Cervicofacial Manifestation and Clinical Significance of Actinomyces Israelii
Abstract
Actinomyces israelii is a common organism of the oropharynx and may cause infection when it is introduced to the deeper tissue sites following soft tissue trauma. Around 50% of actinomycosis cases occur in the oral and maxillofacial areas and may cause failure of dental implants. Other parts of the body, such as the respiratory system and the abdomen, may also be affected. Actinomycosis has mostly been misdiagnosed as malignant rather than an infectious disease due to its variable clinical presentation.

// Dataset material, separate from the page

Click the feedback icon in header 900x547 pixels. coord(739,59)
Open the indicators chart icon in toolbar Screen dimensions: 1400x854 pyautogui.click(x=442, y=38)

Actinomyces lesions contain clusters of neutrophils, plasma, and multinucleated giant cells with macrophages and foamy cytoplasm. These clusters (1-2 mm diameter) discharge a yellowish exudate of aggregates of organisms and calcium phosphate throughout sinus tracts known as sulfur granules. Because of its similarity to other infectious and inflammatory diseases, diagnosis of actinomycosis is challenging, and tissue biopsy and histopathology remain the gold standard for its diagnosis. Management is achieved with long-term pharmacological and surgical intervention, with a promising success rate if commenced at an early stage. In this review, we aimed to provide a deep insight into the different aspects of Actinomyces israelii infection of oral and non-oral involvement.